Minister of Defence of Artsakh
- In office 14 December 2018 – 24 February 2020
- President: Bako Sahakyan
- Preceded by: Levon Mnatsakanyan
- Succeeded by: Jalal Harutyunyan

Personal details
- Born: Karen Andranik Abrahamyan 4 December 1966 (age 58) Hadrut Province, NKAO, Soviet Union
- Children: 2

Military service
- Allegiance: Soviet Union Armenia Artsakh
- Branch/service: Artsakh Defense Army
- Rank: Lieutenant General
- Battles/wars: First Nagorno-Karabakh War

= Karen Abrahamyan =

Armenia stub

Karen Abrahamyan (Armenian: Կարեն_Աբրահամյան; born 4 December 1966) is a politician and general, who is the former Minister of Defence of Artsakh.

== Biography ==
He was born in the village of Khcaberd of the Hadrut Province of the Azerbaijan SSR. There, he attended the M. Manvelyan Secondary School, graduating in 1984. During the 6 years, he studied at the Institute of National Economy of Armenia with a major in economics.

From 1990 to 1992, Abrahamyan worked in Hadrut's Savings Bank as a crediting instructor, chief accountant and then Savings Bank's manager. In the mid-1990s, he began to become more involved in the activities of the newly formed defense army in the Nagorno-Karabakh Republic. During this time, he had assumed various military positions, such as platoon commander, deputy commander, and a chief of staff a regiment. In 1998, entered the Russian Defense Ministry’s Military University and graduated with honours.

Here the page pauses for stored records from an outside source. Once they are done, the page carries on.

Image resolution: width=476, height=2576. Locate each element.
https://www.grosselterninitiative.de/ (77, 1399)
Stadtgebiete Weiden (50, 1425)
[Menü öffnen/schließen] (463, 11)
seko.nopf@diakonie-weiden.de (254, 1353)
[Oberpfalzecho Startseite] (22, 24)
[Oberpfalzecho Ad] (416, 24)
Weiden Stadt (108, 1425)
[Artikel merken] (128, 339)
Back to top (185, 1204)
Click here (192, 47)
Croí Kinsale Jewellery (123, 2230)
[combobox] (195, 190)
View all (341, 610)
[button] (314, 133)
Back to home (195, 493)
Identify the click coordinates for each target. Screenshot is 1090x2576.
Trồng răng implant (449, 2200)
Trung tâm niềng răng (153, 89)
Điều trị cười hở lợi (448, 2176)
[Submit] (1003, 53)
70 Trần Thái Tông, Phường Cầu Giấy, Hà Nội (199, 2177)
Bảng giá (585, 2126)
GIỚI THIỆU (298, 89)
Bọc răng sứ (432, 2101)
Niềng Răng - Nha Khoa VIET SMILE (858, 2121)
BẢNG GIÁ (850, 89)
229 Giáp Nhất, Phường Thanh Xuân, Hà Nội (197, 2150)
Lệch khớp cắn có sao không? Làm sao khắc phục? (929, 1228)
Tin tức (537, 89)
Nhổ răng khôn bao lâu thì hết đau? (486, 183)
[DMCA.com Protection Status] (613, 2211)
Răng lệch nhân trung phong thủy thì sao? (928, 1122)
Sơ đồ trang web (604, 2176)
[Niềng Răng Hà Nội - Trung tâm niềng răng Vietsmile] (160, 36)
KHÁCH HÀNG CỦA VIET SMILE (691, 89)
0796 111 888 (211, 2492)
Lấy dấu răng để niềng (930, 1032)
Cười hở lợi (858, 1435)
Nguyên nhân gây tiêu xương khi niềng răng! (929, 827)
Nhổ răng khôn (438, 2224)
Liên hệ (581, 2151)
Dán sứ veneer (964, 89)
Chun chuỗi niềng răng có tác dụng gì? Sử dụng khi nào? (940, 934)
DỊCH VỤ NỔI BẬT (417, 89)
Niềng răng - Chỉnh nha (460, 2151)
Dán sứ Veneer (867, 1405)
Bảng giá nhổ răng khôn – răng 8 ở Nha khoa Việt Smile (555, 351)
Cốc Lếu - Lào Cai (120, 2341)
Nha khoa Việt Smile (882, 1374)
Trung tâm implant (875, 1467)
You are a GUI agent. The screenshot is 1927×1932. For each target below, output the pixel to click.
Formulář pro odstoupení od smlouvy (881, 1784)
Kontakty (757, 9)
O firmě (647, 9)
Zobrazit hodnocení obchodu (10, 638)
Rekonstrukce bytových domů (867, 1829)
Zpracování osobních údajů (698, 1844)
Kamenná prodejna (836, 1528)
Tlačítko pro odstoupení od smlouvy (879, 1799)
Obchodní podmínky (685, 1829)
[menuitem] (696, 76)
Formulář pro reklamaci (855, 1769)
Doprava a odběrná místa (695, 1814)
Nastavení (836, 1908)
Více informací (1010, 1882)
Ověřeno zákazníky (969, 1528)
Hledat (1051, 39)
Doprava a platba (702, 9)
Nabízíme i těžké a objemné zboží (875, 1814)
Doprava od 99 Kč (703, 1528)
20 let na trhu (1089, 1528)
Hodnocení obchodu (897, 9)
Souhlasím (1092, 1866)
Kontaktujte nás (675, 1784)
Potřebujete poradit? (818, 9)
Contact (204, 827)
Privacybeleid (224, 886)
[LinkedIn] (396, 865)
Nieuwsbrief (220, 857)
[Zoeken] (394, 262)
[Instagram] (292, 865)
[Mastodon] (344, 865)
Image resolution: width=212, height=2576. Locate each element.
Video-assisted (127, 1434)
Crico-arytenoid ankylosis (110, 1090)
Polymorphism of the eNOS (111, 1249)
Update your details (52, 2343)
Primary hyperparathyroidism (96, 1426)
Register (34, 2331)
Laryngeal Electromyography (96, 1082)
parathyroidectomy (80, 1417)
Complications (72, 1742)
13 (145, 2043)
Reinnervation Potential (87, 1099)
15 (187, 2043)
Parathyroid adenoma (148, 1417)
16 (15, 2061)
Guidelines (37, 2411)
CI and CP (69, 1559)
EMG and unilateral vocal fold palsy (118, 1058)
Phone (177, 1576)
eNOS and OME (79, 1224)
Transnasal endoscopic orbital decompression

Once he returned to Armenia in 2001, he spent the next 15 years rising through ranks while serving in essential military positions in the Armenian Armed Forces. In December 2018, by decree of the President Bako Sahakyan, Abrahamyan, who was the military chief of staff at the time, was appointed as the defense minister and commander of the defense army. This happened just 10 days after his 52nd birthday. He was dismissed in February 2020.